Exercise directions |
Update the lines below by putting "midpoint" in place of "center point" and keeping everything else the same. Leave the pictures out.

# # #

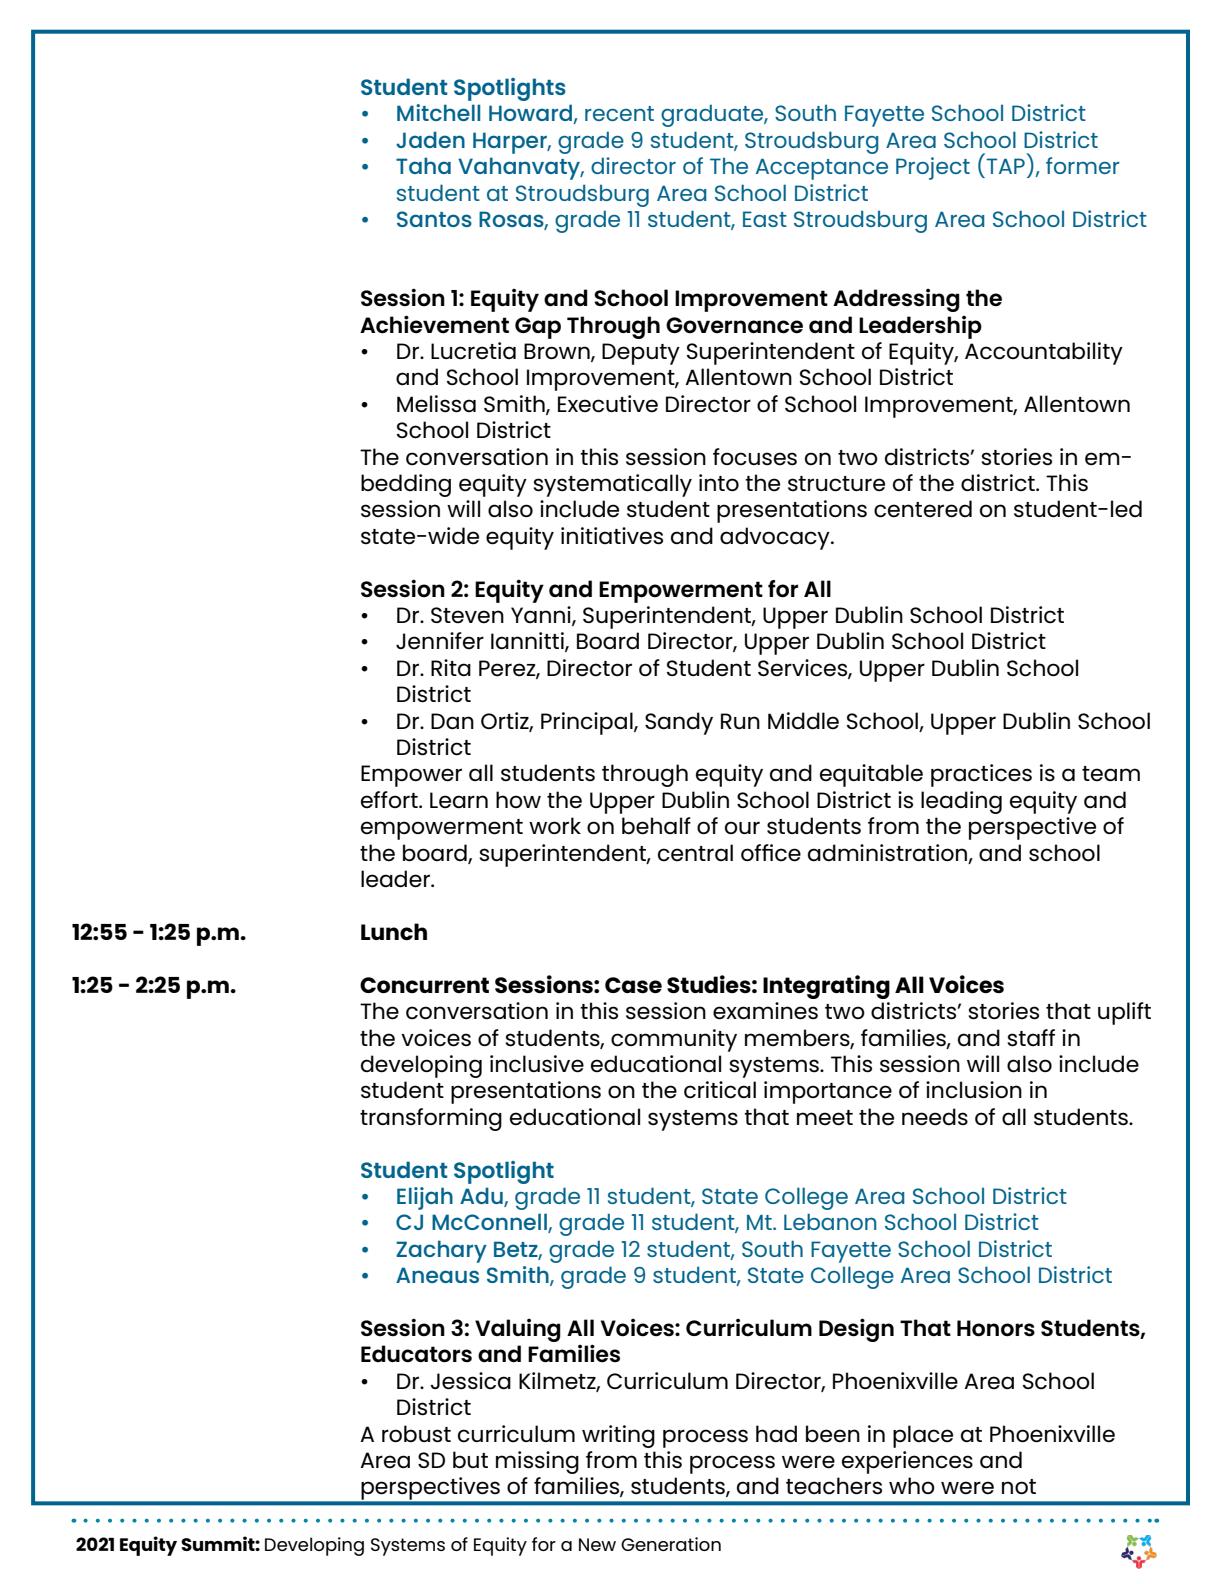 The width and height of the screenshot is (1224, 1584). Describe the element at coordinates (467, 615) in the screenshot. I see `Steven` at that location.
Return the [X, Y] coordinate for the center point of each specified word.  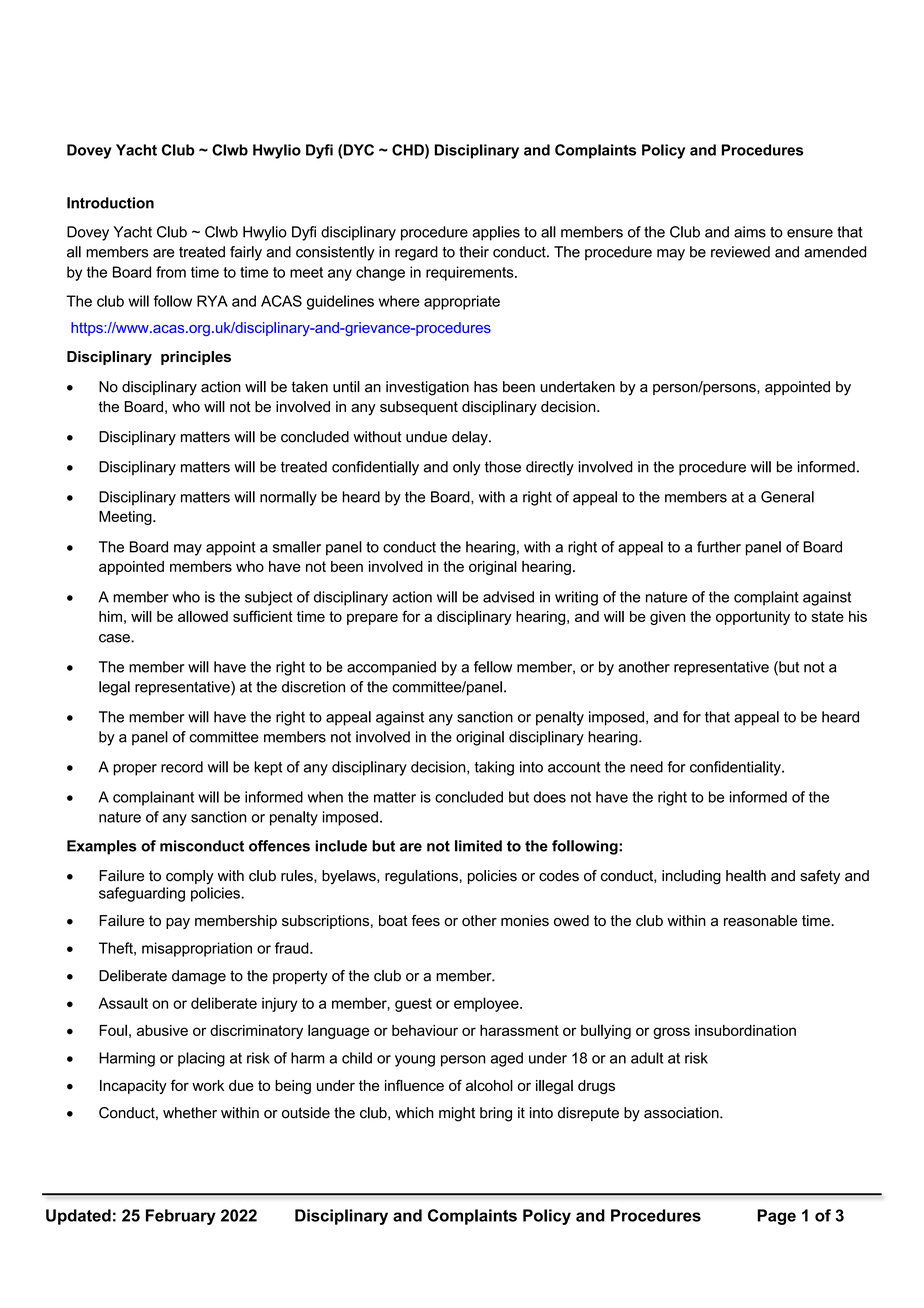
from [171, 272]
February [181, 1217]
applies [496, 233]
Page [776, 1217]
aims [750, 232]
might [457, 1114]
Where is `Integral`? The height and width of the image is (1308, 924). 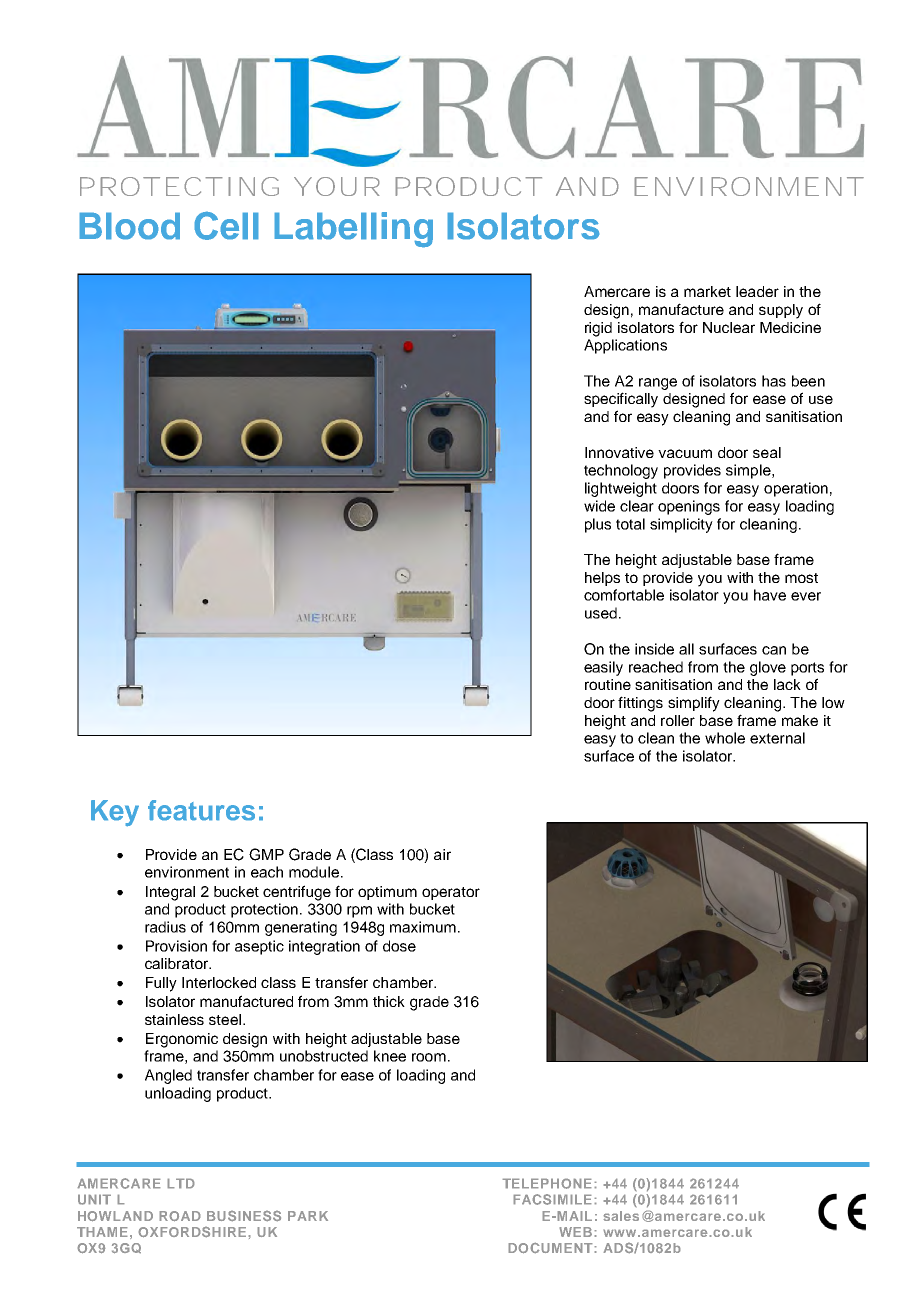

# # #

Solution to the exercise |
 The width and height of the screenshot is (1224, 1584). Describe the element at coordinates (467, 615) in the screenshot. I see `Steven` at that location.
Return the [X, Y] coordinate for the midpoint of each specified word.  
from [171, 272]
February [181, 1217]
applies [496, 233]
Page [776, 1217]
aims [750, 232]
might [457, 1114]
Where is `Integral`? The height and width of the image is (1308, 924). 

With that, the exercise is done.